A eternidade na arte
Os jogadores de cartas é um tema recorrente na pintura de Cézanne, pintor que nasceu em 18 de Janeiro de 1839. Para além do estilo, das escolas, das técnicas interessa-me na arte pictórica a sua capacidade de me despertar sensações momentâneas, sem grandes elaborações racionais.
Este quadro, sem menosprezar a sua beleza estética transporta-me para vivências longínquas de um mundo que ainda conheci . Esta cena, era comum na taberna da aldeia onde cresci. Constituia um acto lúdico de fuga a um quotidiano duro e difícil.
A taberna, local proibido a mulheres e crianças, era onde o homem se reunia com os seus pares, longe da rotina familiar e se cimentava o espírito de agregação social. Ali entre uma partida de cartas e uma rodada de copos, realizava o seu ritual de diferenciação, no contexto de uma sociedade fortemente hierarquizada onde o papel masculino assumia uma preponderância relevante. Ali se desenrolavam as conversas de homens, como noutros espaços se desenvolviam as das mulheres. E era na conjugação e intersecção destes espaços que se organizava o dia a dia destas comunidades quase desaparecidas.

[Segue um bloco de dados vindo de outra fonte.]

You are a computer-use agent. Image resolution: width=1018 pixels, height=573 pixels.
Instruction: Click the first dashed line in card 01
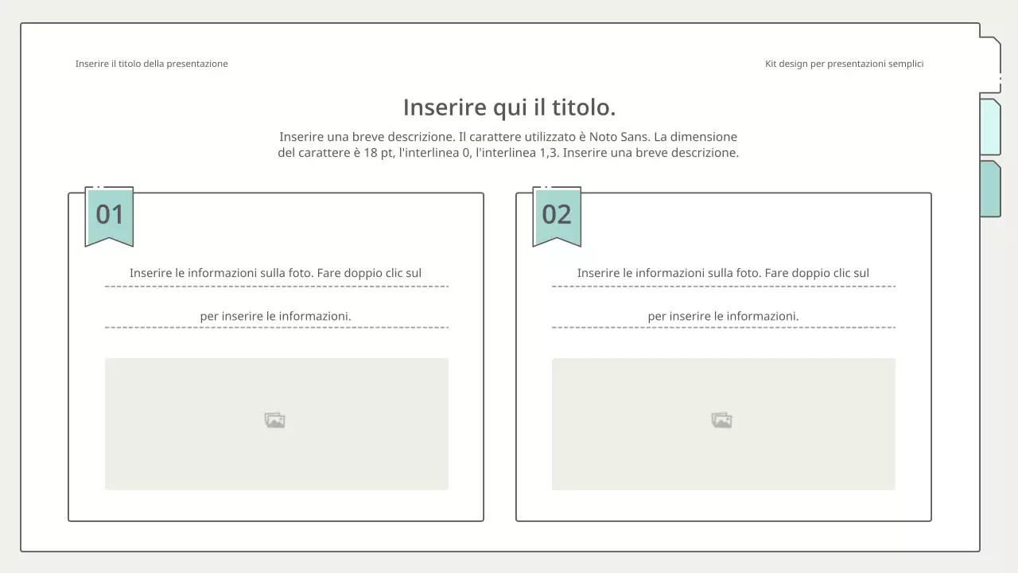(276, 286)
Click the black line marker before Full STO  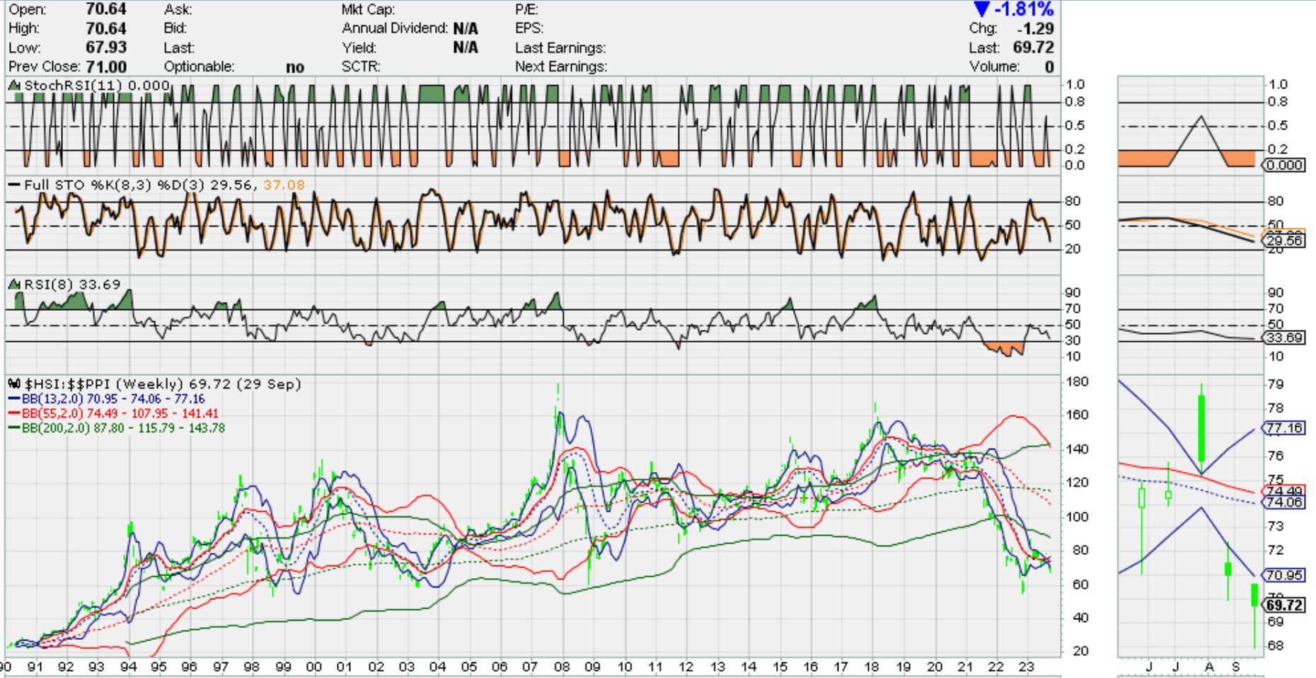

As comunidades de proximidade estão a desaparecer, as tabernas em extinção, a estratificação social por idade e sexo a esbater-se, os rituais de convívio a cosmopolizar-se. Fica para memória futura a imagem de uma sociedade sem retorno, com os seus encantos e a suas misérias. E a recordação e imortalidade de um passado também nosso, devemo-lo à sensibilidade de muitos cézannes.